• _Task instructions_: Copy word for word, and only, the lines below from the one with "Where should I click to: Tap" through the last.

• _Data_:
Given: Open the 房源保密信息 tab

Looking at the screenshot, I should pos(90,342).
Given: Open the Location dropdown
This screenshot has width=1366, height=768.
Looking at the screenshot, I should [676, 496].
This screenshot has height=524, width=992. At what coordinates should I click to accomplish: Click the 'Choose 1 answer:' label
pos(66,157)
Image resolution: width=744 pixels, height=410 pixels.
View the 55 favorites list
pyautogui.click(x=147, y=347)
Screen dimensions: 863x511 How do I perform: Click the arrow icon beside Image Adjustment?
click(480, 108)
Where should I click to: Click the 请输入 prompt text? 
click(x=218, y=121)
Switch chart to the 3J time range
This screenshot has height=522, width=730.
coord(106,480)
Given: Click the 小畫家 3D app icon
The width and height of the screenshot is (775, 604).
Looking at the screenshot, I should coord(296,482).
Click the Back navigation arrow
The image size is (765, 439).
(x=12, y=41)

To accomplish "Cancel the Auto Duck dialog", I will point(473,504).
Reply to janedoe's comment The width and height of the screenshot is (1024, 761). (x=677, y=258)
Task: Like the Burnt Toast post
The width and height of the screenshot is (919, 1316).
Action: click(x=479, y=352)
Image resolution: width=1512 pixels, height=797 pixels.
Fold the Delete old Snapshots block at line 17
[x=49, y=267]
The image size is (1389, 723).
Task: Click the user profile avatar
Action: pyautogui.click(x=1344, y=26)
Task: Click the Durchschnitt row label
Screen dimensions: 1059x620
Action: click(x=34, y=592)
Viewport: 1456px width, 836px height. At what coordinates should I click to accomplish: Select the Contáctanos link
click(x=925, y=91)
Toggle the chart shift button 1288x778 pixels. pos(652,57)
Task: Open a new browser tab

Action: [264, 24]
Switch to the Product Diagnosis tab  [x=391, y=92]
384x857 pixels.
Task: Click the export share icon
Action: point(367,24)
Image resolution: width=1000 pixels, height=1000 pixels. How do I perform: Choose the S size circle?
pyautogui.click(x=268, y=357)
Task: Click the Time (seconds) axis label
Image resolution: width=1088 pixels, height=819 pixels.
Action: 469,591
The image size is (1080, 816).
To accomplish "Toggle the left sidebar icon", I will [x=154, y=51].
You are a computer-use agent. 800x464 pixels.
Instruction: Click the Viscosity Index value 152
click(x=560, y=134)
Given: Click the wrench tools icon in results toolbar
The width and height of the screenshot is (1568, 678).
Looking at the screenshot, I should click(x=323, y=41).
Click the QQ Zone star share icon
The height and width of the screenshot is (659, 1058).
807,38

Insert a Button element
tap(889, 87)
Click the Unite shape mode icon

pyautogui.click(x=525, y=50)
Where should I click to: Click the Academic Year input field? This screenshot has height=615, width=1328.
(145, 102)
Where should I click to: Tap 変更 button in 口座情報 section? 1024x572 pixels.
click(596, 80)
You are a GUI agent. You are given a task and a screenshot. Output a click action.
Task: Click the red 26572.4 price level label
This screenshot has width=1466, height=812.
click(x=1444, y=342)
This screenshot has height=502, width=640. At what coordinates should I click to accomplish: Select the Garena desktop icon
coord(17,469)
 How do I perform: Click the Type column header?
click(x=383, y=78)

• _Final answer_:
Where should I click to: Tap 変更 button in 口座情報 section? 1024x572 pixels.
click(596, 80)
You are a GUI agent. You are given a task and a screenshot. Output a click action.
Task: Click the red 26572.4 price level label
This screenshot has width=1466, height=812.
click(x=1444, y=342)
This screenshot has height=502, width=640. At what coordinates should I click to accomplish: Select the Garena desktop icon
coord(17,469)
 How do I perform: Click the Type column header?
click(x=383, y=78)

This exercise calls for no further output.